Sure enough, with enough of a time lapse to allow memories to fade, this December (i.e., more than three years later) we got news that Whitehall intended to introduce random breath tests, something which it had previously opposed.
This time though, the government has got its surrender in first. Although the current measure has been strongly opposed by lenders in the UK - the Council of Mortgage Lenders, which represents about 98 per cent of the UK's residential mortgage lending industry, saying it did not want to see a second tier of EU rules that simply duplicated national regulations and required more paperwork – last year Whitehall welcomed McCreevy's long-anticipated initiative.
That is the way our state government in Whitehall so often works these days, adding a complexity and subtlety to our new system of government which completely passes by the bulk of the MSM – and indeed the political classes.

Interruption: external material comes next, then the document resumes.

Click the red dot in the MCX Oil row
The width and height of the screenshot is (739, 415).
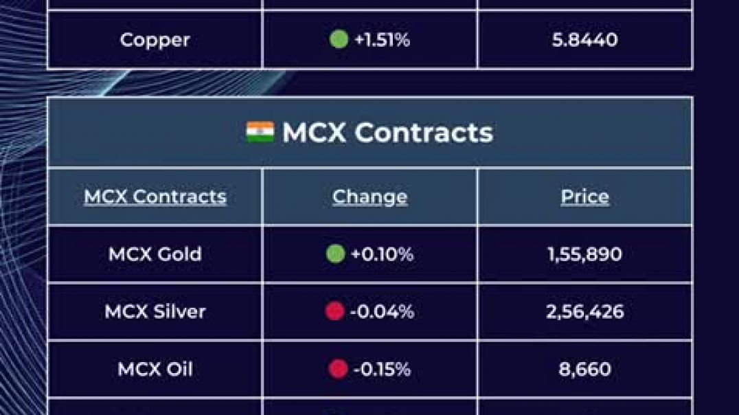click(337, 370)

In the fullness of time, Whitehall will announce measures to "ease up" the mortgage market, apparently unrelated to today's announcement, which will be reported by the media (or not at all, as the mood takes it) – without any reference to the EU dimension. We will have adopted such measures entirely voluntarily and they will be lauded as a "British" initiative.
The final indignity though is the timetable. The White Paper sets out a work programme which stretches up to 2010 before our Brussels government takes its next major step. By any reckoning, we will then have a Conservative administration and, no doubt, it will pick up the threads seamlessly, continuing the work of its predecessor.
Then, it is anticipated that the "euro-mortgages" will not be widely available until 2015 – the administration after next – in pursuit of which Brussels will almost certainly have framed legislation.
Thus, in eight or more years hence, the UK mortgage market will be undergoing a fundamental transformation which, for better or worse – and most likely worse – which will touch nearly every householder in the land. It will have been implemented entirely independently of the British electoral cycle, without having ever having appeared in any of the party's manifestos – thus lacking any semblance of a democratic mandate - and without ever having been voted upon by MPs or their Lordships.
That is indeed how our system of government now works.